Which lines below hold the word "icon"? Copy all of them.

**Dataset entries**
--
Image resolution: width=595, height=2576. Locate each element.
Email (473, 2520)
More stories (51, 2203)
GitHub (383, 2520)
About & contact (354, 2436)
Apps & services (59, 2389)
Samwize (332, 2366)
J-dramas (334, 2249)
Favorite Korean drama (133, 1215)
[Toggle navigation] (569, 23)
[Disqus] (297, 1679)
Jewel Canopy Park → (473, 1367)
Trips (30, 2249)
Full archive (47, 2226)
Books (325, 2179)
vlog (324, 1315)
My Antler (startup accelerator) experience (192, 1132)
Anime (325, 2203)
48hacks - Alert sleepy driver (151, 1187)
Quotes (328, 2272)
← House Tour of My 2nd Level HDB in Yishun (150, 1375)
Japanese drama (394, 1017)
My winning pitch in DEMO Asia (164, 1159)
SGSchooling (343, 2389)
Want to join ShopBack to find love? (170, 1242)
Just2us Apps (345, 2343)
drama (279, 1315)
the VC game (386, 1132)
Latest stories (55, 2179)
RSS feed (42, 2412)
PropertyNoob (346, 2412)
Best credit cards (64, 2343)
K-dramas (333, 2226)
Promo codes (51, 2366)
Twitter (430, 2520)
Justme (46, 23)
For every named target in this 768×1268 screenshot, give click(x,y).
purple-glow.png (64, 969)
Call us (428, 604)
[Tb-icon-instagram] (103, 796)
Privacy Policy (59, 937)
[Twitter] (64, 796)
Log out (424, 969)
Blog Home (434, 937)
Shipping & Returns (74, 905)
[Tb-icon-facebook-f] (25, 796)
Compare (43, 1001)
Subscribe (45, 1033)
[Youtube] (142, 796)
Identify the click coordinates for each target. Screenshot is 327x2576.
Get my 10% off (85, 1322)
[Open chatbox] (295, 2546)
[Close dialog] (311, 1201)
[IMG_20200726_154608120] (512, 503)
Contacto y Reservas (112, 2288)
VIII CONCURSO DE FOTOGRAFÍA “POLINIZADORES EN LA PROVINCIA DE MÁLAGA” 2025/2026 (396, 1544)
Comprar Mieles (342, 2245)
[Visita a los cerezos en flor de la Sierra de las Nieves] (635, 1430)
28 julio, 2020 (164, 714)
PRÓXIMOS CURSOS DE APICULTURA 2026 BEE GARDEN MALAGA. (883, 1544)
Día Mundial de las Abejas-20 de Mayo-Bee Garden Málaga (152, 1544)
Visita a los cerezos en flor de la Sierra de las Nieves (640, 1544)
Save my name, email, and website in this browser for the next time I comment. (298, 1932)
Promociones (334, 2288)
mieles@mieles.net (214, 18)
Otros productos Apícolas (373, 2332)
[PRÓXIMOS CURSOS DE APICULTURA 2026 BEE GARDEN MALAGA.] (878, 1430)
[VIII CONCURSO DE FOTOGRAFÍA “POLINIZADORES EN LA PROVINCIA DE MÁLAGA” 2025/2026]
--
**Solution to this exercise**
[Tb-icon-instagram] (103, 796)
[Tb-icon-facebook-f] (25, 796)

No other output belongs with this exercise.